Problem :: Retype the entries in full, exactly.

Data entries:
--------
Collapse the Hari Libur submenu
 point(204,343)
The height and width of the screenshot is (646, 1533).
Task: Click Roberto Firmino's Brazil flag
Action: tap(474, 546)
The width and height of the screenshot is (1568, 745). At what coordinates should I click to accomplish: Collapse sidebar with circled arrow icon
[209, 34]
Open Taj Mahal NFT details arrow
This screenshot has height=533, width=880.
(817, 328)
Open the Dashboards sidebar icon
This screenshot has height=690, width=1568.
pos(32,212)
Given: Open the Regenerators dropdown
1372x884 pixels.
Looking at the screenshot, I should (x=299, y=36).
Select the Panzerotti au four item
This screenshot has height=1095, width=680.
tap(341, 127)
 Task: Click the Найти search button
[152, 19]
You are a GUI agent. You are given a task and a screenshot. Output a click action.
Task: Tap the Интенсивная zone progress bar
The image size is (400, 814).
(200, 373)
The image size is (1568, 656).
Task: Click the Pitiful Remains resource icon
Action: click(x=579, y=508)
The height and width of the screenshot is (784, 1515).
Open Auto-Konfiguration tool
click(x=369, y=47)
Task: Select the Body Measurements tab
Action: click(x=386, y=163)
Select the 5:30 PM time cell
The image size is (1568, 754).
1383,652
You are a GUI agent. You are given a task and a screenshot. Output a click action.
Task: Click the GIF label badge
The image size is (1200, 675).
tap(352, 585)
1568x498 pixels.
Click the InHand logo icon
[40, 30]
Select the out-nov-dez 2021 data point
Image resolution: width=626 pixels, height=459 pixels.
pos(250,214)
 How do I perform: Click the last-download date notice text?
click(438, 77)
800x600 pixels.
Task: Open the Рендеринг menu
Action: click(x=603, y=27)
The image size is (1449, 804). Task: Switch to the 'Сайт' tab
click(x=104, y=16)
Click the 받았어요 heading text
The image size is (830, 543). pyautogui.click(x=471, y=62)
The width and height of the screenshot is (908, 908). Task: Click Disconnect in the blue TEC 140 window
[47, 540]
--------
Response ::
Collapse the Hari Libur submenu
 point(204,343)
The height and width of the screenshot is (646, 1533).
Task: Click Roberto Firmino's Brazil flag
Action: tap(474, 546)
The width and height of the screenshot is (1568, 745). At what coordinates should I click to accomplish: Collapse sidebar with circled arrow icon
[209, 34]
Open Taj Mahal NFT details arrow
This screenshot has height=533, width=880.
(817, 328)
Open the Dashboards sidebar icon
This screenshot has height=690, width=1568.
pos(32,212)
Given: Open the Regenerators dropdown
1372x884 pixels.
Looking at the screenshot, I should (x=299, y=36).
Select the Panzerotti au four item
This screenshot has height=1095, width=680.
tap(341, 127)
 Task: Click the Найти search button
[152, 19]
You are a GUI agent. You are given a task and a screenshot. Output a click action.
Task: Tap the Интенсивная zone progress bar
The image size is (400, 814).
(200, 373)
The image size is (1568, 656).
Task: Click the Pitiful Remains resource icon
Action: click(x=579, y=508)
The height and width of the screenshot is (784, 1515).
Open Auto-Konfiguration tool
click(x=369, y=47)
Task: Select the Body Measurements tab
Action: click(x=386, y=163)
Select the 5:30 PM time cell
The image size is (1568, 754).
1383,652
You are a GUI agent. You are given a task and a screenshot. Output a click action.
Task: Click the GIF label badge
The image size is (1200, 675).
tap(352, 585)
1568x498 pixels.
Click the InHand logo icon
[40, 30]
Select the out-nov-dez 2021 data point
Image resolution: width=626 pixels, height=459 pixels.
pos(250,214)
 How do I perform: Click the last-download date notice text?
click(438, 77)
800x600 pixels.
Task: Open the Рендеринг menu
Action: click(x=603, y=27)
The image size is (1449, 804). Task: Switch to the 'Сайт' tab
click(x=104, y=16)
Click the 받았어요 heading text
The image size is (830, 543). pyautogui.click(x=471, y=62)
The width and height of the screenshot is (908, 908). Task: Click Disconnect in the blue TEC 140 window
[47, 540]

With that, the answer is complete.